* WHAT YOU HAVE TO DO
Leaving every image behind, reproduce the records word for word.

* EXTRACTED ENTRIES
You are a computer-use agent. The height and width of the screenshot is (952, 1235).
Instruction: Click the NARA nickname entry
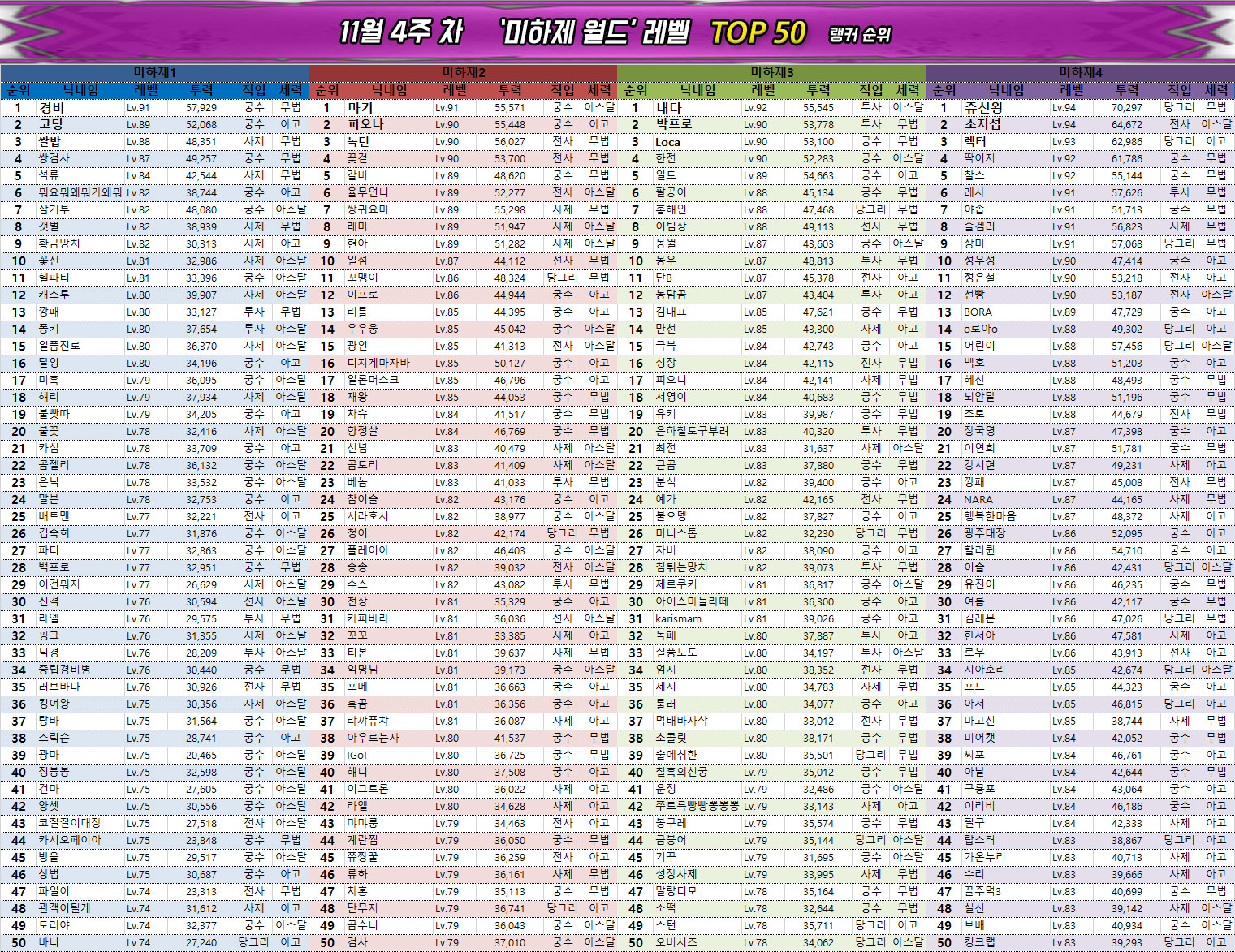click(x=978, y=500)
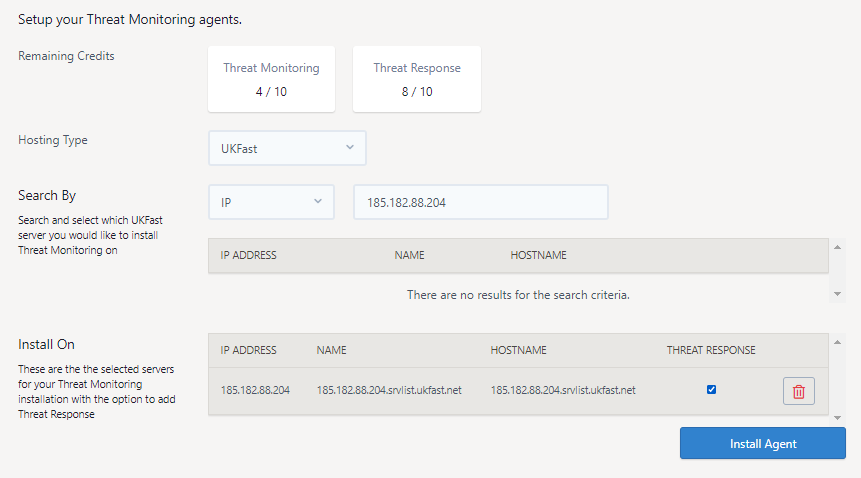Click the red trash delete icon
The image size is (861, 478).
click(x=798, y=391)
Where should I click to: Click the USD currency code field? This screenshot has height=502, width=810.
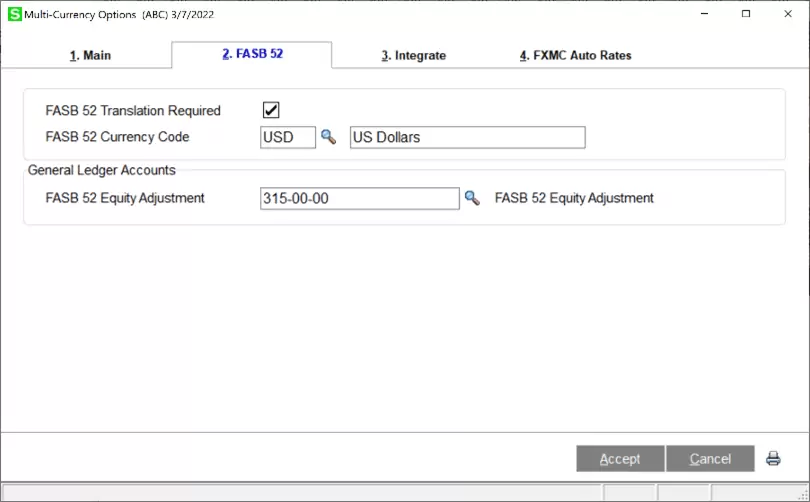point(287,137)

* EXERCISE RESPONSE
You are a computer-use agent. The height and width of the screenshot is (952, 1235).
Instruction: Click the NARA nickname entry
click(x=978, y=500)
Click the red trash delete icon
The image size is (861, 478).
click(x=798, y=391)
Where should I click to: Click the USD currency code field? This screenshot has height=502, width=810.
point(287,137)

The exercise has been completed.